§ AIM OF THE EXERCISE: Transcribe all the material exactly. Leave every line as it is.

§ ENTRIES SUPPLIED:
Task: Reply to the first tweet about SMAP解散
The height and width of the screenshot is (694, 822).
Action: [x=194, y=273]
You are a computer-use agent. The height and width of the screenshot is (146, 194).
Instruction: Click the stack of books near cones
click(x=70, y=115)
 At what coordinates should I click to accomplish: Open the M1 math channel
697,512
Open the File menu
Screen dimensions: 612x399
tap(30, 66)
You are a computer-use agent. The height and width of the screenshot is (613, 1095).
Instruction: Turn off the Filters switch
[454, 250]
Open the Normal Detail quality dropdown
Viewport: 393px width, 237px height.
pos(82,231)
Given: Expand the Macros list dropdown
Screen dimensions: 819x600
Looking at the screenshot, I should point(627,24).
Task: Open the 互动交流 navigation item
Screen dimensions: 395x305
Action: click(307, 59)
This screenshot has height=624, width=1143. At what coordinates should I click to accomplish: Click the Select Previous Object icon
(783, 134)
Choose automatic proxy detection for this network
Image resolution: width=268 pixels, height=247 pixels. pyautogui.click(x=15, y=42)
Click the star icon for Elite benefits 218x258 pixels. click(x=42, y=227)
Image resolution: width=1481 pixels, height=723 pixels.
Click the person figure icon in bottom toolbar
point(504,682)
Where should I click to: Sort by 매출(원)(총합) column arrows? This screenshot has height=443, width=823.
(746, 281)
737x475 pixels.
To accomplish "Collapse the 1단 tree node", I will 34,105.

§ SOLUTION TO THE PROBLEM:
Task: Reply to the first tweet about SMAP解散
The height and width of the screenshot is (694, 822).
Action: [x=194, y=273]
You are a computer-use agent. The height and width of the screenshot is (146, 194).
Instruction: Click the stack of books near cones
click(x=70, y=115)
 At what coordinates should I click to accomplish: Open the M1 math channel
697,512
Open the File menu
Screen dimensions: 612x399
tap(30, 66)
You are a computer-use agent. The height and width of the screenshot is (613, 1095).
Instruction: Turn off the Filters switch
[454, 250]
Open the Normal Detail quality dropdown
Viewport: 393px width, 237px height.
pos(82,231)
Given: Expand the Macros list dropdown
Screen dimensions: 819x600
Looking at the screenshot, I should point(627,24).
Task: Open the 互动交流 navigation item
Screen dimensions: 395x305
Action: click(307, 59)
This screenshot has height=624, width=1143. At what coordinates should I click to accomplish: Click the Select Previous Object icon
(783, 134)
Choose automatic proxy detection for this network
Image resolution: width=268 pixels, height=247 pixels. pyautogui.click(x=15, y=42)
Click the star icon for Elite benefits 218x258 pixels. click(x=42, y=227)
Image resolution: width=1481 pixels, height=723 pixels.
Click the person figure icon in bottom toolbar
point(504,682)
Where should I click to: Sort by 매출(원)(총합) column arrows? This screenshot has height=443, width=823.
(746, 281)
737x475 pixels.
To accomplish "Collapse the 1단 tree node", I will 34,105.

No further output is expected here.